> **Problem statement**
No record may be left out; print them all verbatim.

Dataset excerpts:
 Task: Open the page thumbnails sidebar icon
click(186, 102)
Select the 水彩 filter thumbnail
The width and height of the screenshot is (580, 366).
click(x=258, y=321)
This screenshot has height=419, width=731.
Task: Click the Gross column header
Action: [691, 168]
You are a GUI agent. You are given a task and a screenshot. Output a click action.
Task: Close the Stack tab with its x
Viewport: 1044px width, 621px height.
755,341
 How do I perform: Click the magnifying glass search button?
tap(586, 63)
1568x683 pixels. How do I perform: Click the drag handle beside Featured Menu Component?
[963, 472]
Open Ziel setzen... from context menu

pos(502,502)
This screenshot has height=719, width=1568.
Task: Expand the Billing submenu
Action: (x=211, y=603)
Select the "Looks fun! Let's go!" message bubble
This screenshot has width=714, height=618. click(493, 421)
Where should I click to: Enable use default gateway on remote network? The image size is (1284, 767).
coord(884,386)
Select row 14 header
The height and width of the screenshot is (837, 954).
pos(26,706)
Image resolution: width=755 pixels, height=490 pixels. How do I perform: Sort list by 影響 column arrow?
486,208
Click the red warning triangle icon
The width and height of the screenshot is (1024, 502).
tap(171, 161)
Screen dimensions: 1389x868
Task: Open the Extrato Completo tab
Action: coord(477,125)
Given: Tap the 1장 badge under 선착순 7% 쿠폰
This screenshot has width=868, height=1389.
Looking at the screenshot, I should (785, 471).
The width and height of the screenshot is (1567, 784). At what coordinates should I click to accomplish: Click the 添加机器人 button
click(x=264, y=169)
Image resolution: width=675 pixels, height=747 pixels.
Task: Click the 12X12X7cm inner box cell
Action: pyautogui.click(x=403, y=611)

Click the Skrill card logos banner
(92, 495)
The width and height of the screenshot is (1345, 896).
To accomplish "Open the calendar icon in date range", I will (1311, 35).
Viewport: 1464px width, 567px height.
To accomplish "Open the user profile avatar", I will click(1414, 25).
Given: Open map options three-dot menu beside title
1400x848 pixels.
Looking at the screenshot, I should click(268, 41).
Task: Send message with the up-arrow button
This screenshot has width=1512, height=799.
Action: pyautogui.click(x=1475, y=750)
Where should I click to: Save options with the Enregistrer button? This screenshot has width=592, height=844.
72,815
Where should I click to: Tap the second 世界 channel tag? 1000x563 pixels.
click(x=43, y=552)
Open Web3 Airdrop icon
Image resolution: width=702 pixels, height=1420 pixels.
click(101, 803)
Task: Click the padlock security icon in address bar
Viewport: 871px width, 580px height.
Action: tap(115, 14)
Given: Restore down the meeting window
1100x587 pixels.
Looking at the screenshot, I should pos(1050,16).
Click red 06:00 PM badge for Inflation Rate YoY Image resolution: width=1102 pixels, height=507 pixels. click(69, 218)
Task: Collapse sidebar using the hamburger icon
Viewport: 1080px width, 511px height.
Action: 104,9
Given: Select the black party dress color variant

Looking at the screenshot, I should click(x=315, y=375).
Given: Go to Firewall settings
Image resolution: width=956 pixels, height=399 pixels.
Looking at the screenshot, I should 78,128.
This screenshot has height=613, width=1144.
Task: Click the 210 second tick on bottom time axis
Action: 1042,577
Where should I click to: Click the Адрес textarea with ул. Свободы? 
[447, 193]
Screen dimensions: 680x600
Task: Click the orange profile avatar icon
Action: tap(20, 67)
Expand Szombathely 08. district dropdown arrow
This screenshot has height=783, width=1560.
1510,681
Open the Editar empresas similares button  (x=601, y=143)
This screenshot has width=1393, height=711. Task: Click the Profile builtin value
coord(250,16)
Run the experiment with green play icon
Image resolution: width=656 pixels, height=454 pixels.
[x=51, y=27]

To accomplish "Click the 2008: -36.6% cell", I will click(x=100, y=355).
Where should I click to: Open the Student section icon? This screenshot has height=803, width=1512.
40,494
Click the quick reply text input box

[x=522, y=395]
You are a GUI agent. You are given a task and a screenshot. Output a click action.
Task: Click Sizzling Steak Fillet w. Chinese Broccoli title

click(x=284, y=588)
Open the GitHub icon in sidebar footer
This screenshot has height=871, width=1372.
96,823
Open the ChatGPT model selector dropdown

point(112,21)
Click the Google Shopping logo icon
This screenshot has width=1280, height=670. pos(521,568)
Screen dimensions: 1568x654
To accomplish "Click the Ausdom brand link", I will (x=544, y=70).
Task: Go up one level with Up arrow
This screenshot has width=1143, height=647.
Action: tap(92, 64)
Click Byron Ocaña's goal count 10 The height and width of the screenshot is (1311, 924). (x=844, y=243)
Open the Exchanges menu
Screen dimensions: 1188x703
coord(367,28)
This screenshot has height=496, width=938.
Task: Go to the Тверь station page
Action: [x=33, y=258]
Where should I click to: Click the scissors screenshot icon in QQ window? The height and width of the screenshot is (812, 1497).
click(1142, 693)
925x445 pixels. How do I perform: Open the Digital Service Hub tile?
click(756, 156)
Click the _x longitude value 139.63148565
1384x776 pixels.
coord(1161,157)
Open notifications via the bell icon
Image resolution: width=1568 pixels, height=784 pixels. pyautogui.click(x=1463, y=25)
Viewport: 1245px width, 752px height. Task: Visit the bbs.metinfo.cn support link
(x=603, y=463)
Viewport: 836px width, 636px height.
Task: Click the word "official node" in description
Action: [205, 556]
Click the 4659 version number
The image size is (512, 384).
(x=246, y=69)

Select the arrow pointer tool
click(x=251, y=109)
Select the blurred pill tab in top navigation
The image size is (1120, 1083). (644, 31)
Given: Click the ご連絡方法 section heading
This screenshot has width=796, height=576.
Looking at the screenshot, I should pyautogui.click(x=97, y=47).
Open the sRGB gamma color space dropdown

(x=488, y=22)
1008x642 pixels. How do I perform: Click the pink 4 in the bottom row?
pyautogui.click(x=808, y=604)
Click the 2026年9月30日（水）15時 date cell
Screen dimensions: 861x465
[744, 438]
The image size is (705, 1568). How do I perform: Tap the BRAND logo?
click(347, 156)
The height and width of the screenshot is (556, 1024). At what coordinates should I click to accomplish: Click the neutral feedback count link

> **Exercise answer**
 Task: Open the page thumbnails sidebar icon
click(186, 102)
Select the 水彩 filter thumbnail
The width and height of the screenshot is (580, 366).
click(x=258, y=321)
This screenshot has height=419, width=731.
Task: Click the Gross column header
Action: [691, 168]
You are a GUI agent. You are given a task and a screenshot. Output a click action.
Task: Close the Stack tab with its x
Viewport: 1044px width, 621px height.
755,341
 How do I perform: Click the magnifying glass search button?
tap(586, 63)
1568x683 pixels. How do I perform: Click the drag handle beside Featured Menu Component?
[963, 472]
Open Ziel setzen... from context menu

pos(502,502)
This screenshot has height=719, width=1568.
Task: Expand the Billing submenu
Action: (x=211, y=603)
Select the "Looks fun! Let's go!" message bubble
This screenshot has width=714, height=618. click(493, 421)
Where should I click to: Enable use default gateway on remote network? The image size is (1284, 767).
coord(884,386)
Select row 14 header
The height and width of the screenshot is (837, 954).
pos(26,706)
Image resolution: width=755 pixels, height=490 pixels. How do I perform: Sort list by 影響 column arrow?
486,208
Click the red warning triangle icon
The width and height of the screenshot is (1024, 502).
tap(171, 161)
Screen dimensions: 1389x868
Task: Open the Extrato Completo tab
Action: coord(477,125)
Given: Tap the 1장 badge under 선착순 7% 쿠폰
This screenshot has width=868, height=1389.
Looking at the screenshot, I should (785, 471).
The width and height of the screenshot is (1567, 784). At what coordinates should I click to accomplish: Click the 添加机器人 button
click(x=264, y=169)
Image resolution: width=675 pixels, height=747 pixels.
Task: Click the 12X12X7cm inner box cell
Action: pyautogui.click(x=403, y=611)

Click the Skrill card logos banner
(92, 495)
The width and height of the screenshot is (1345, 896).
To accomplish "Open the calendar icon in date range", I will (1311, 35).
Viewport: 1464px width, 567px height.
To accomplish "Open the user profile avatar", I will click(1414, 25).
Given: Open map options three-dot menu beside title
1400x848 pixels.
Looking at the screenshot, I should click(268, 41).
Task: Send message with the up-arrow button
This screenshot has width=1512, height=799.
Action: pyautogui.click(x=1475, y=750)
Where should I click to: Save options with the Enregistrer button? This screenshot has width=592, height=844.
72,815
Where should I click to: Tap the second 世界 channel tag? 1000x563 pixels.
click(x=43, y=552)
Open Web3 Airdrop icon
Image resolution: width=702 pixels, height=1420 pixels.
click(101, 803)
Task: Click the padlock security icon in address bar
Viewport: 871px width, 580px height.
Action: tap(115, 14)
Given: Restore down the meeting window
1100x587 pixels.
Looking at the screenshot, I should pos(1050,16).
Click red 06:00 PM badge for Inflation Rate YoY Image resolution: width=1102 pixels, height=507 pixels. click(69, 218)
Task: Collapse sidebar using the hamburger icon
Viewport: 1080px width, 511px height.
Action: 104,9
Given: Select the black party dress color variant

Looking at the screenshot, I should click(x=315, y=375).
Given: Go to Firewall settings
Image resolution: width=956 pixels, height=399 pixels.
Looking at the screenshot, I should 78,128.
This screenshot has height=613, width=1144.
Task: Click the 210 second tick on bottom time axis
Action: 1042,577
Where should I click to: Click the Адрес textarea with ул. Свободы? 
[447, 193]
Screen dimensions: 680x600
Task: Click the orange profile avatar icon
Action: tap(20, 67)
Expand Szombathely 08. district dropdown arrow
This screenshot has height=783, width=1560.
1510,681
Open the Editar empresas similares button  (x=601, y=143)
This screenshot has width=1393, height=711. Task: Click the Profile builtin value
coord(250,16)
Run the experiment with green play icon
Image resolution: width=656 pixels, height=454 pixels.
[x=51, y=27]

To accomplish "Click the 2008: -36.6% cell", I will click(x=100, y=355).
Where should I click to: Open the Student section icon? This screenshot has height=803, width=1512.
40,494
Click the quick reply text input box

[x=522, y=395]
You are a GUI agent. You are given a task and a screenshot. Output a click action.
Task: Click Sizzling Steak Fillet w. Chinese Broccoli title

click(x=284, y=588)
Open the GitHub icon in sidebar footer
This screenshot has height=871, width=1372.
96,823
Open the ChatGPT model selector dropdown

point(112,21)
Click the Google Shopping logo icon
This screenshot has width=1280, height=670. pos(521,568)
Screen dimensions: 1568x654
To accomplish "Click the Ausdom brand link", I will (x=544, y=70).
Task: Go up one level with Up arrow
This screenshot has width=1143, height=647.
Action: tap(92, 64)
Click Byron Ocaña's goal count 10 The height and width of the screenshot is (1311, 924). (x=844, y=243)
Open the Exchanges menu
Screen dimensions: 1188x703
coord(367,28)
This screenshot has height=496, width=938.
Task: Go to the Тверь station page
Action: [x=33, y=258]
Where should I click to: Click the scissors screenshot icon in QQ window? The height and width of the screenshot is (812, 1497).
click(1142, 693)
925x445 pixels. How do I perform: Open the Digital Service Hub tile?
click(756, 156)
Click the _x longitude value 139.63148565
1384x776 pixels.
coord(1161,157)
Open notifications via the bell icon
Image resolution: width=1568 pixels, height=784 pixels. pyautogui.click(x=1463, y=25)
Viewport: 1245px width, 752px height. Task: Visit the bbs.metinfo.cn support link
(x=603, y=463)
Viewport: 836px width, 636px height.
Task: Click the word "official node" in description
Action: [205, 556]
Click the 4659 version number
The image size is (512, 384).
(x=246, y=69)

Select the arrow pointer tool
click(x=251, y=109)
Select the blurred pill tab in top navigation
The image size is (1120, 1083). (644, 31)
Given: Click the ご連絡方法 section heading
This screenshot has width=796, height=576.
Looking at the screenshot, I should pyautogui.click(x=97, y=47).
Open the sRGB gamma color space dropdown

(x=488, y=22)
1008x642 pixels. How do I perform: Click the pink 4 in the bottom row?
pyautogui.click(x=808, y=604)
Click the 2026年9月30日（水）15時 date cell
Screen dimensions: 861x465
[744, 438]
The image size is (705, 1568). How do I perform: Tap the BRAND logo?
click(347, 156)
The height and width of the screenshot is (556, 1024). At what coordinates should I click to accomplish: Click the neutral feedback count link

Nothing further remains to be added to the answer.